ピックアップされた作家(「若手アーティスト」?)と、それ以外(「市民200人展」?)とがあるようなのだけれど、市民の方ももっと大きな作品を展示してほしかったとは思ったが。出品規定があるのだろうか。空間の広さ、壁がタイルで印象が強いことからすると、こぢんまりとしすぎ、作品が弱く感じられる感じがした。市民といっても、美術関係の人が多いようでもあったけれど・・・。
作品のネームプレートの文字が小さくて、これは若い人しか想定していないのか、と、DTPオペレーターとしては思ってしまいましたが。
好きなタイプの作品は、アーティストの方にはけっこうあったものの、市民の方にはそれほどない。それでも、こういうことがあるということはいいことだという気がした。
アート、美術って市民と乖離しているんだなあ。もちろん私も、そのひとり。いやそれでも、とりあえずその乖離もほほえましいといか、思うのは私が美術の人間(?なんという表記)だからかもしれないが。

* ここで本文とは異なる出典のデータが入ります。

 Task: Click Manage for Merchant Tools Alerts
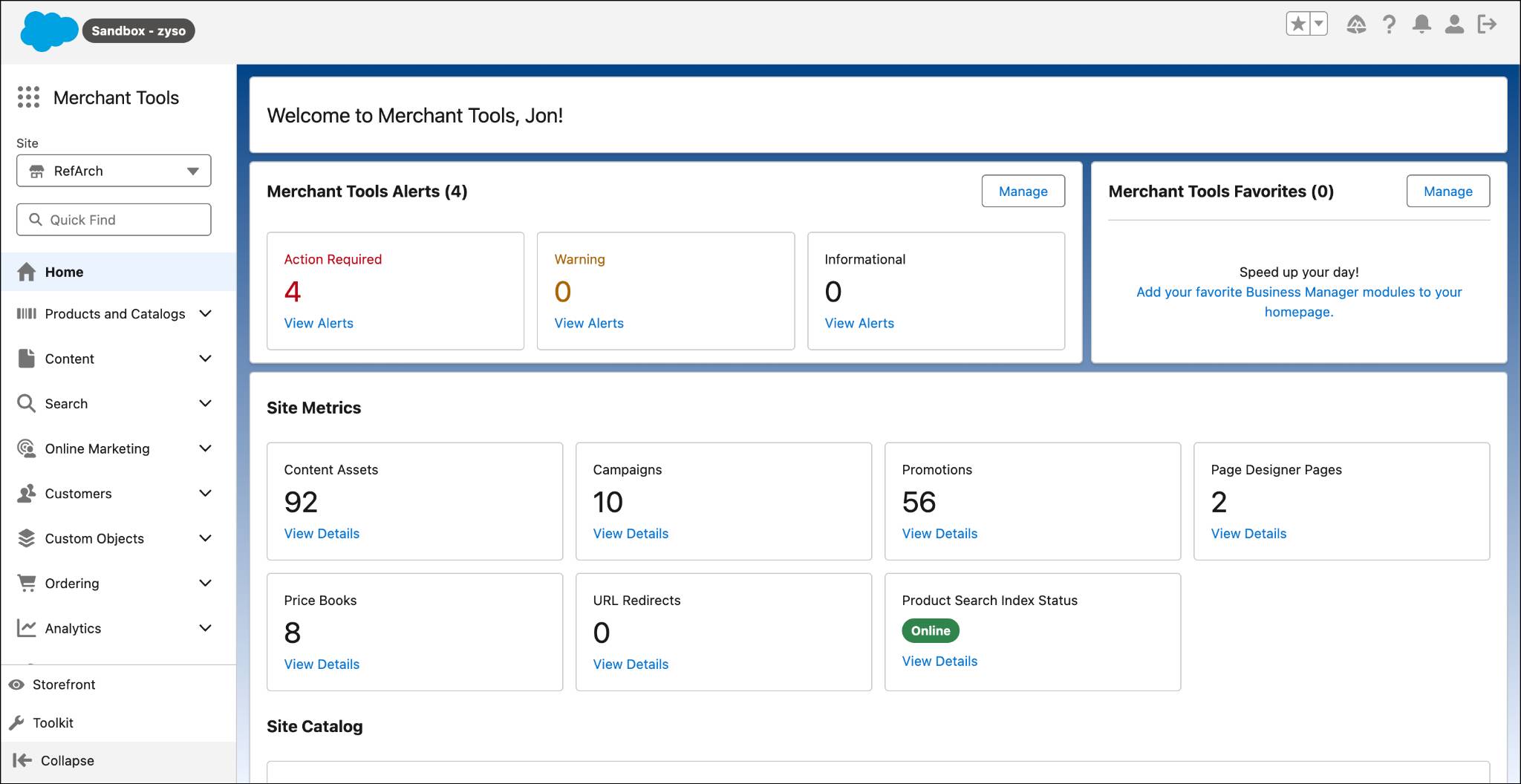1023,191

乖離といってもたとえばそんな壁などの変化に気を止めていられない人が多いということもそのひとつ、私が訪れたのは夕刻、仕事を終えた人もちらほら。目を向けようともしない人も多い。何日も同じ作品の前を通っているせいかもしれないが。しかしまっすぐ前を向いて通り過ぎる人ばかりではなく、「ゲージュツなんかムズカシクテワカラナイヤ」というひとが多いだろうになんかうれしそうな人もいた気が、する。でもねえ、そんな結構好意的なひとも、大半はなんでこんなことやるのかなあ、と、おもうだろう、乖離もあるのではないか。

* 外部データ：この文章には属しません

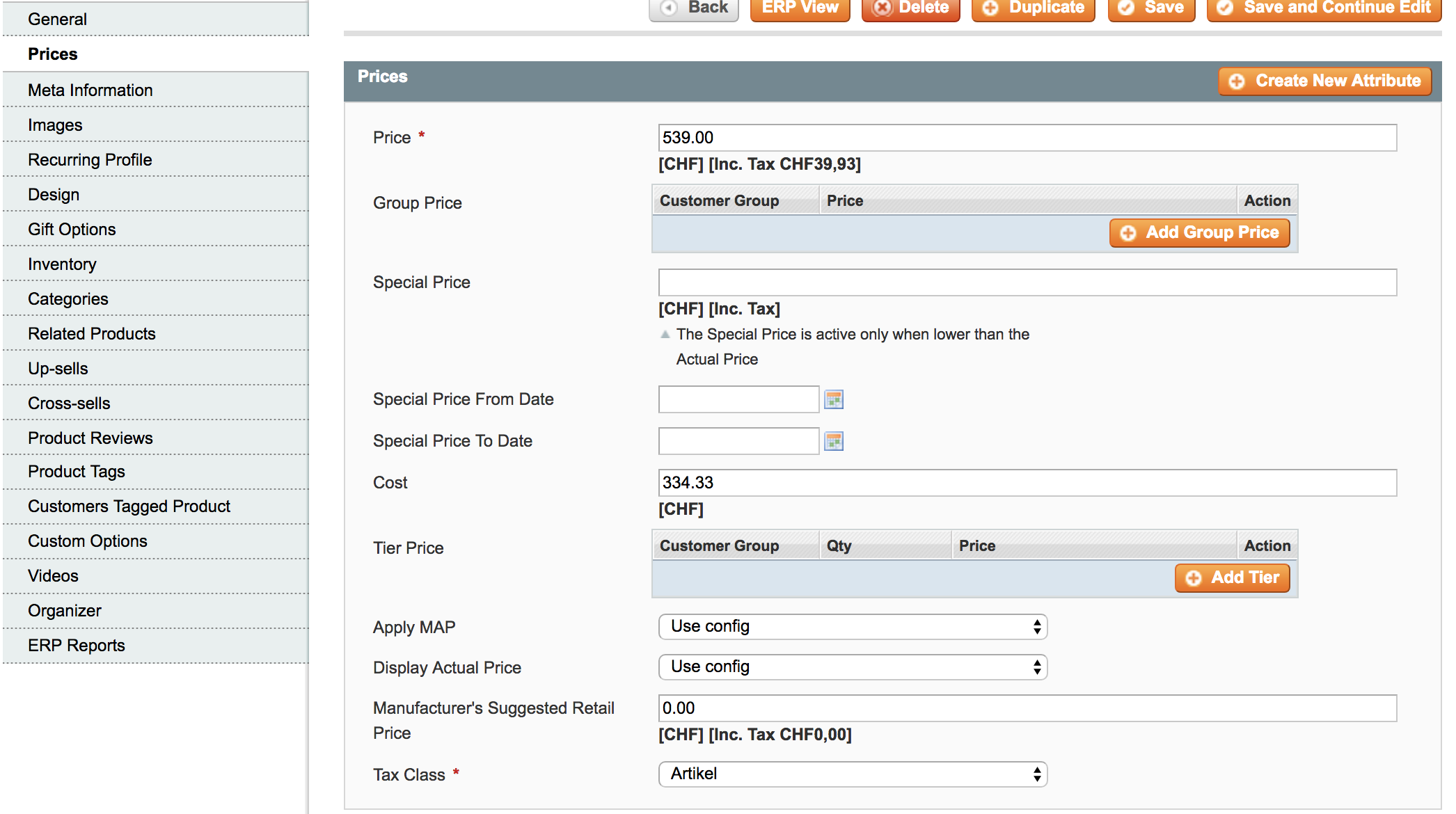Open the Apply MAP dropdown

pos(852,626)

しかしそんな乖離も、こんなふうにアートの方から町に出てみないと、わからないよね。町に出たからって、町の人に歩み寄るべきだというわけではないけれど・・・ややこしい・・・。


破壊されたのか作者によって撤去されたのか、作品がいくつかなくなっていた(らしい、と、空いている壁から思った)。だからどうしたということではなく・・・。でも、作品がかわいそうに思える部分はないわけではない。公募展に出すような時間と材料費(と、情熱)をかけたような作品を、ふきっさらしに少し近い、さむーい地下通路には出したくないかもしれない。
しかし、出したとして、美術展会場とはちがうものに感じられるだろうなと、そんな想像をするのも、楽しい。


私自身は心の準備もできそうにない。でも、こんな場所に出すことも、そのうち考えて作ってみたいと思う、きっかけ、やはり楽しい。


これも、先週の土曜。ルオーを見て、マンドリンのコンサートを聴いて、地下鉄の通路の美術展を見た。
その後もうひとつあったのだけれど、それは本屋で買った本の話です。また後ほど(誰も期待してないとは思いますが)。